When you respond, restate each record exactly as it is given.
* * * *
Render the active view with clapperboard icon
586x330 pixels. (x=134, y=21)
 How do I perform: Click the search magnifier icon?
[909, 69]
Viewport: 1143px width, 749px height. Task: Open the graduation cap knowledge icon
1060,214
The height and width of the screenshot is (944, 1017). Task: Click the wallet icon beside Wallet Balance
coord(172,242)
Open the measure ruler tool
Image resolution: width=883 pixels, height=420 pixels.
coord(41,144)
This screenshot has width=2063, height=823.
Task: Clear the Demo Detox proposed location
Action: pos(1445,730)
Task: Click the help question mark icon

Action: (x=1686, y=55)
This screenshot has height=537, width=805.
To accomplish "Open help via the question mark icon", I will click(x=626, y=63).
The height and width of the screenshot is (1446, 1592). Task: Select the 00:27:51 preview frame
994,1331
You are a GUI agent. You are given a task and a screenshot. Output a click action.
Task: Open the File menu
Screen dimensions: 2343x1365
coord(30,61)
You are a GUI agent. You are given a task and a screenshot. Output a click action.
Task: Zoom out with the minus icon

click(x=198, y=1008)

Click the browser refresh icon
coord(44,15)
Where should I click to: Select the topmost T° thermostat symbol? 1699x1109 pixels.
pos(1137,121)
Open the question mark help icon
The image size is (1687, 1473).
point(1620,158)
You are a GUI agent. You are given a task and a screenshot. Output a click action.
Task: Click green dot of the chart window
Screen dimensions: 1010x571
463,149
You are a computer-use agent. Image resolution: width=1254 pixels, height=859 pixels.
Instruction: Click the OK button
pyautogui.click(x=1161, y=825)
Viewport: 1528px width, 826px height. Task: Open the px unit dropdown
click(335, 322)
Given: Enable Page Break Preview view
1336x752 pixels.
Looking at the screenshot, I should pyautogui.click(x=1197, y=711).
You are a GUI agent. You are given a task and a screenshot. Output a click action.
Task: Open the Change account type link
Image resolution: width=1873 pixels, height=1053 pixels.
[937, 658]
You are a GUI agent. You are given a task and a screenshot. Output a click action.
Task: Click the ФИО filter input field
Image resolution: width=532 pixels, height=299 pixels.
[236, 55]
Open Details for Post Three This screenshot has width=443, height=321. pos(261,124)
* * * *
▶ [Solution to this exercise]
Render the active view with clapperboard icon
586x330 pixels. (x=134, y=21)
 How do I perform: Click the search magnifier icon?
[909, 69]
Viewport: 1143px width, 749px height. Task: Open the graduation cap knowledge icon
1060,214
The height and width of the screenshot is (944, 1017). Task: Click the wallet icon beside Wallet Balance
coord(172,242)
Open the measure ruler tool
Image resolution: width=883 pixels, height=420 pixels.
coord(41,144)
This screenshot has width=2063, height=823.
Task: Clear the Demo Detox proposed location
Action: pos(1445,730)
Task: Click the help question mark icon

Action: (x=1686, y=55)
This screenshot has height=537, width=805.
To accomplish "Open help via the question mark icon", I will click(x=626, y=63).
The height and width of the screenshot is (1446, 1592). Task: Select the 00:27:51 preview frame
994,1331
You are a GUI agent. You are given a task and a screenshot. Output a click action.
Task: Open the File menu
Screen dimensions: 2343x1365
coord(30,61)
You are a GUI agent. You are given a task and a screenshot. Output a click action.
Task: Zoom out with the minus icon

click(x=198, y=1008)

Click the browser refresh icon
coord(44,15)
Where should I click to: Select the topmost T° thermostat symbol? 1699x1109 pixels.
pos(1137,121)
Open the question mark help icon
The image size is (1687, 1473).
point(1620,158)
You are a GUI agent. You are given a task and a screenshot. Output a click action.
Task: Click green dot of the chart window
Screen dimensions: 1010x571
463,149
You are a computer-use agent. Image resolution: width=1254 pixels, height=859 pixels.
Instruction: Click the OK button
pyautogui.click(x=1161, y=825)
Viewport: 1528px width, 826px height. Task: Open the px unit dropdown
click(335, 322)
Given: Enable Page Break Preview view
1336x752 pixels.
Looking at the screenshot, I should pyautogui.click(x=1197, y=711).
You are a GUI agent. You are given a task and a screenshot. Output a click action.
Task: Open the Change account type link
Image resolution: width=1873 pixels, height=1053 pixels.
[937, 658]
You are a GUI agent. You are given a task and a screenshot. Output a click action.
Task: Click the ФИО filter input field
Image resolution: width=532 pixels, height=299 pixels.
[236, 55]
Open Details for Post Three This screenshot has width=443, height=321. pos(261,124)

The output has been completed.